Surtos e sintomas controlados com medicação

O primeiro surto que Carlota Caramelo teve definiu-se “na visão dupla” e, mais tarde, “na escola, um professor alertou-me que tinha a cara desfigurada - a boca caída e um olho também - e comecei a sentir formigueiros no braço esquerdo”, recorda, explicando que sempre foi acompanhada em Coimbra, pois a unidade na Guarda não tem neurologia especificada para isto.

"Tive depois um surto de incontinência. Também já fiquei sem sentir as pernas e tive de ficar em cadeira de rodas, mas na última vez fiquei mesmo paralisada. Queriam-me internar e eu não quis, sou teimosa. Quando tenho um pico de stress dá logo sinal”, desabafa.

Carlota já fez várias ressonâncias que confirmam as lesões no cérebro e na medula, mas desdramatiza. “A médica diz que tenho de ter cuidados, tomar a medicação certa, não me stressar tanto, ter uma alimentação correta, e se fizer tudo isso, tenho uma vida normal, como qualquer outra pessoa. Também não posso andar ao sol, nem beber álcool, tenho de descansar muito, beber muita água, comer saudável. Dizem que se eu continuar a ter estes cuidados posso ter uma vida normal, casar e ter filhos. O que eles mais me pedem é para não me stressar, que é para a doença não agravar e não acabar numa cadeira de rodas ou numa cama de hospital”, observa.

“Nos dois primeiros anos fazia um injetável a mim própria de 15 em 15 dias, mas esse deixou de fazer efeito e agora faço o intravenoso, todos os meses, em Coimbra, o Natalizumabe e antigamente era o Plegridy, parecia nome de comida de cão”, revela.

Do futuro, Carlota não quer falar. “Não sei onde estarei daqui a 10 anos, vivo o presente e não gosto muito de pensar no futuro. Adoro música brasileira, sertaneja, não parece, pois não?”.

Nestas declarações alerta para o desconhecimento sobre uma doença que nem todos veem. “Fui muito criticada porque não era visível. Toda a gente me dizia que estava a fingir. Só eu sei o que passei quando estive internada. No dia da minha alta, quando fiz a punção lombar e saí de cadeira de rodas. Para depois ouvir que não tinha nada... sofri muito”, confessa a jovem.

Assinala-se a 4 de dezembro o Dia Nacional da Pessoa com Esclerose Múltipla. Data foi instituída pela Resolução do Conselho de Ministros n.º 119/2006, de 21 de setembro, e visa chamar a atenção da sociedade para a doença, em especial para a importância do diagnóstico precoce e do tratamento adequado.

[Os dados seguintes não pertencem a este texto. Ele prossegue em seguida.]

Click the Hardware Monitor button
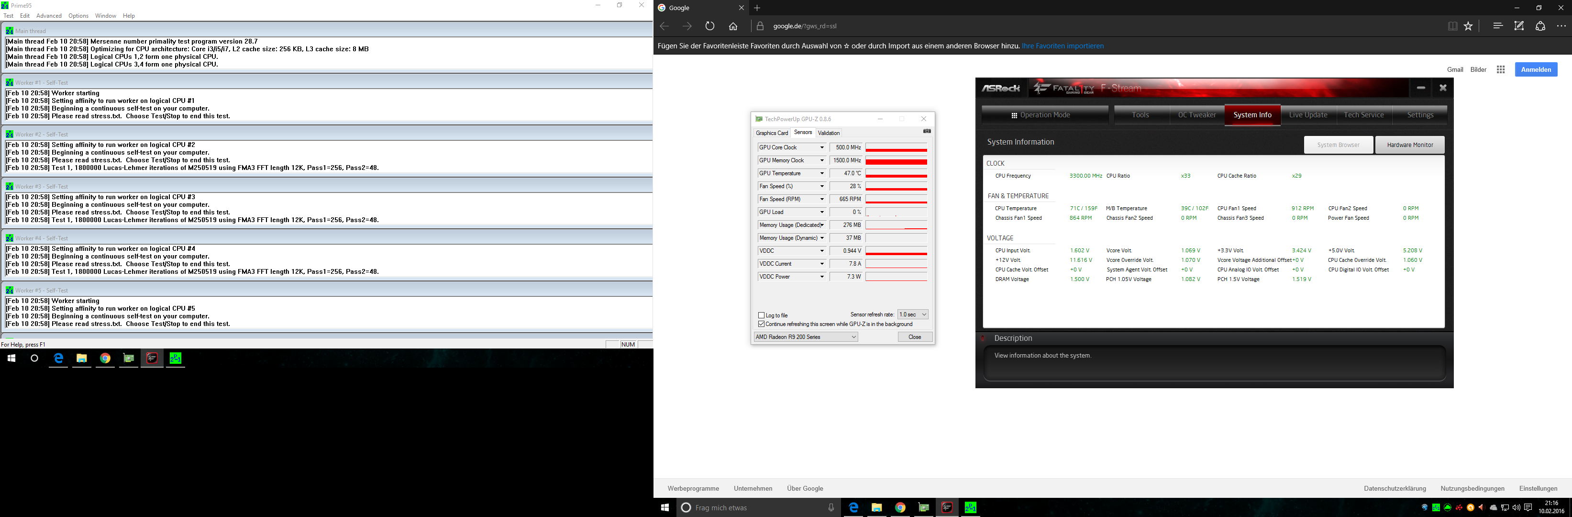 1410,145
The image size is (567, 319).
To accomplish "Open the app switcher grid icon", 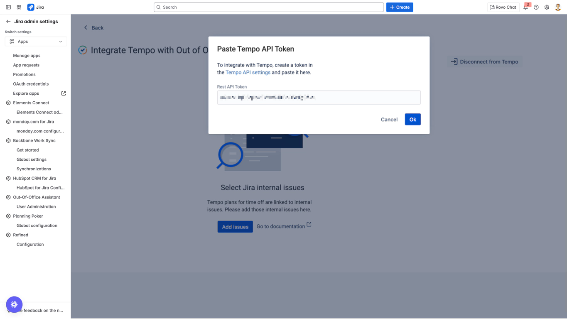I will [x=19, y=7].
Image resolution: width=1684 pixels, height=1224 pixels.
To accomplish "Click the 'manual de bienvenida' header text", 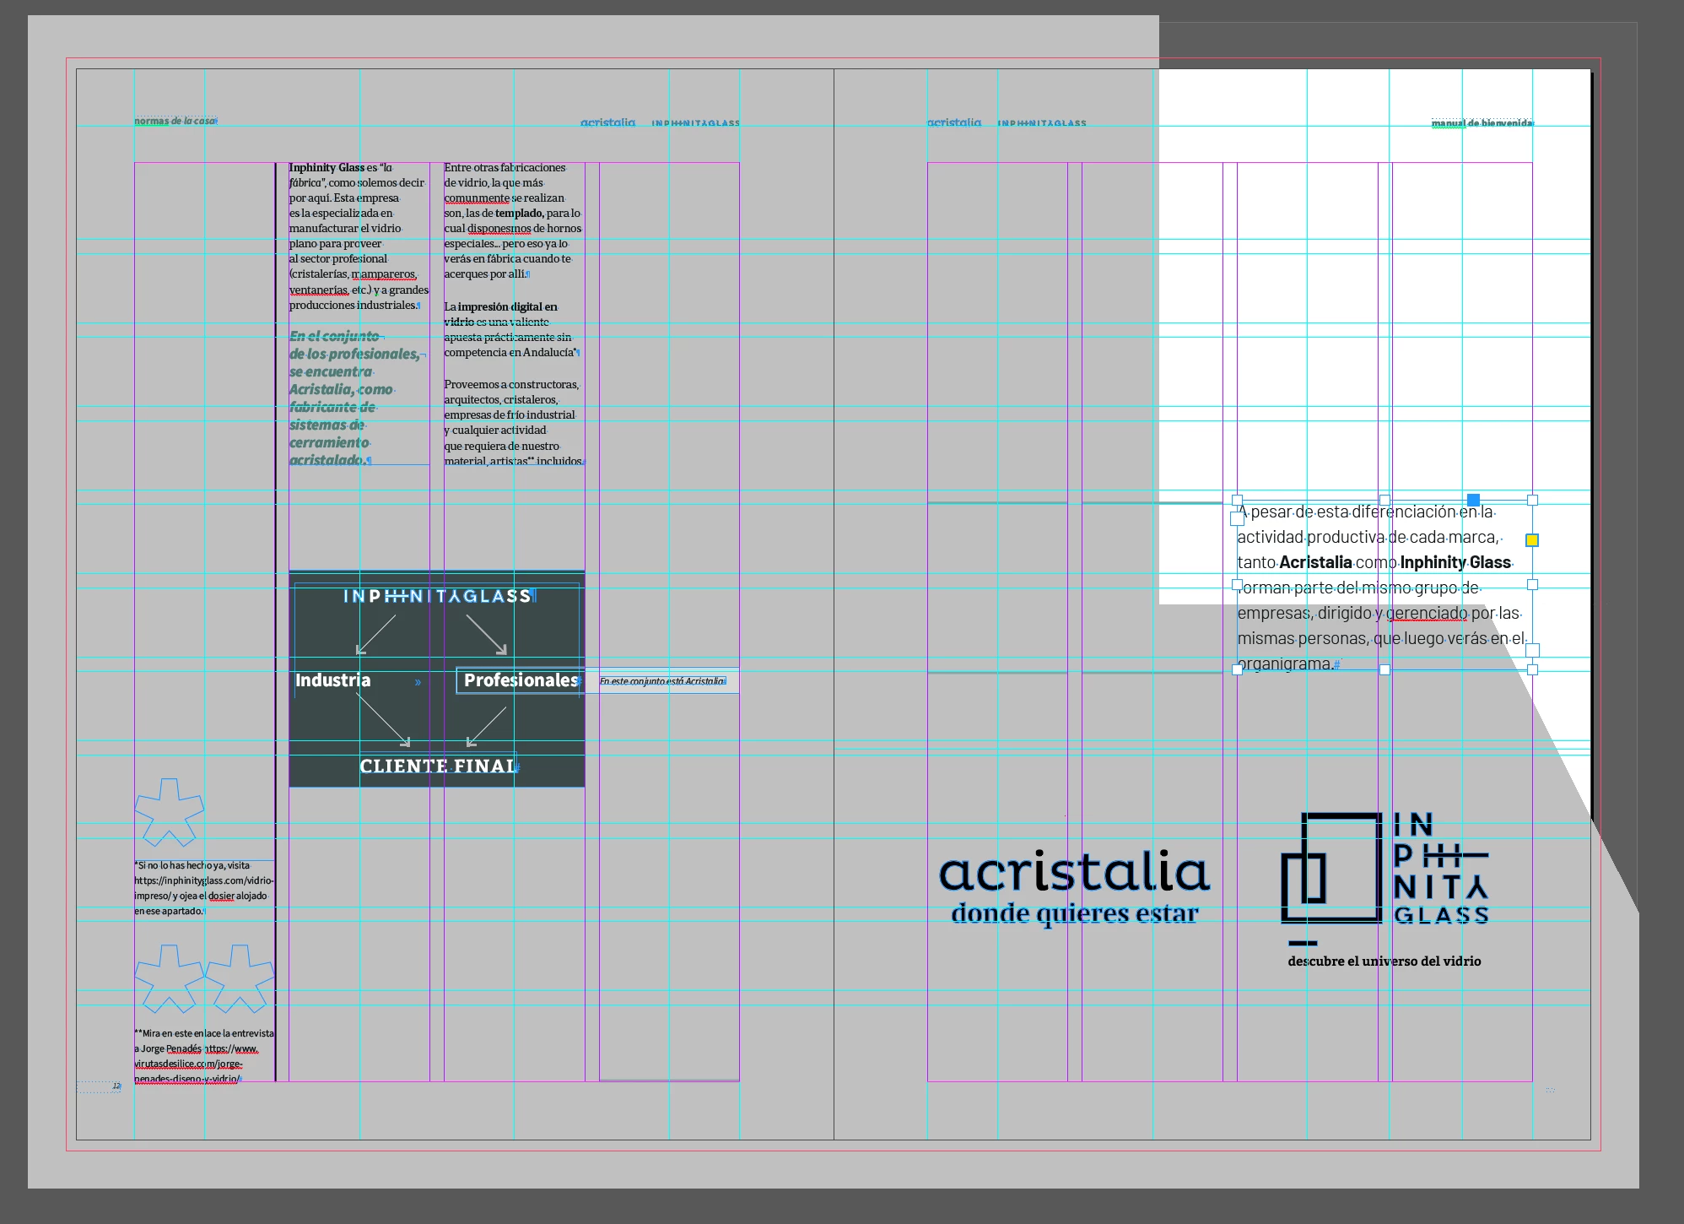I will [1481, 123].
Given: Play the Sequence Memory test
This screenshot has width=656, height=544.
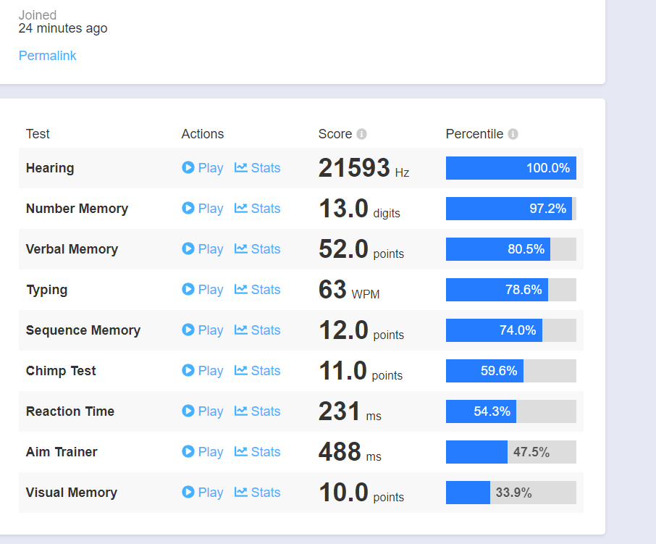Looking at the screenshot, I should click(202, 330).
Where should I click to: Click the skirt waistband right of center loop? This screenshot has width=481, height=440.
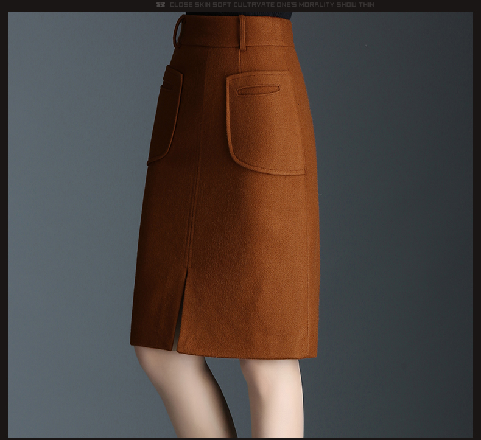[274, 33]
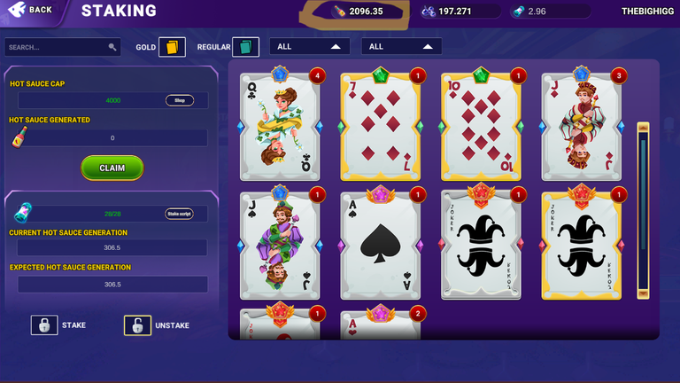
Task: Click the search magnifier icon
Action: 112,47

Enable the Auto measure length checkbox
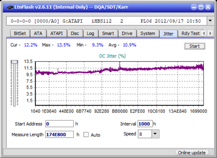(x=86, y=135)
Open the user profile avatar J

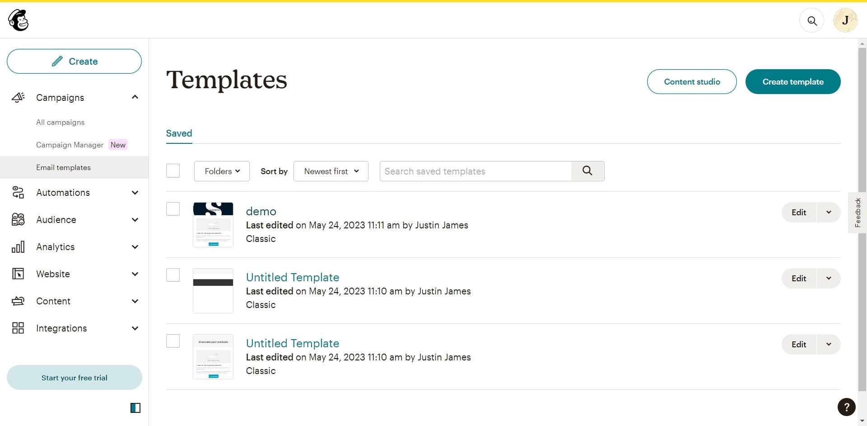pos(845,21)
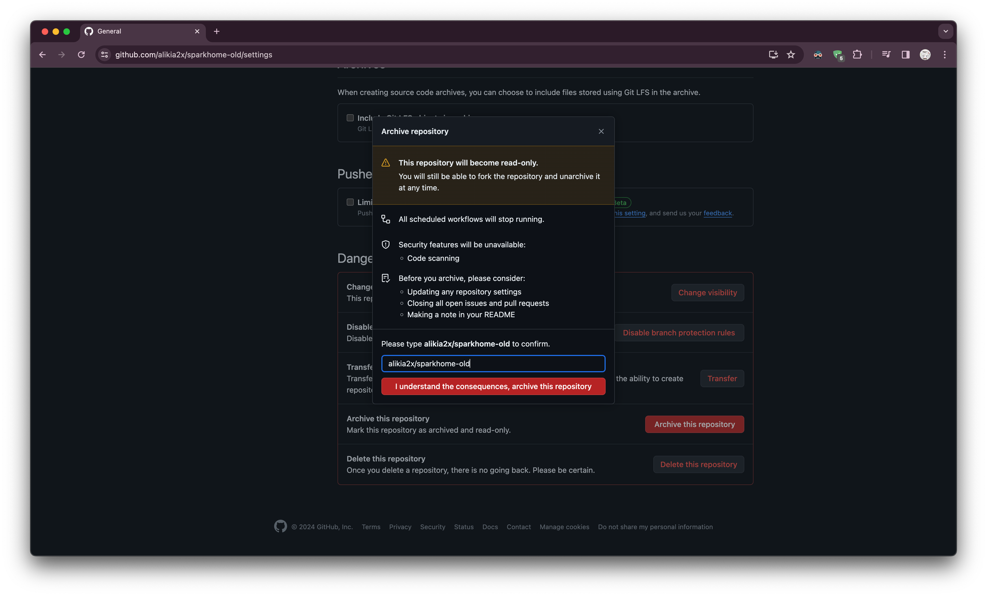Open Chrome's three-dot menu
This screenshot has width=987, height=596.
click(x=945, y=54)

Outro dos objetivos deste dia passa por alertar para as necessidades das pessoas com esclerose múltipla e das suas vivências, onde o espeito e inclusão são os dois motes para este dia.

O Dia Mundial da Esclerose Múltipla (EM) é assinalado oficialmente a 30 de maio e junta a comunidade global de EM com o intuito de partilhar histórias, sensibilizar o público e fazer campanha com todas as pessoas afetadas pela esclerose múltipla (EM).

O tema para o Dia Mundial da EM de 2020-2022 é: conexões. A campanha Conexões EM centra-se em desenvolver conexões à comunidade, conexão com o próprio e conexões a cuidados de qualidade.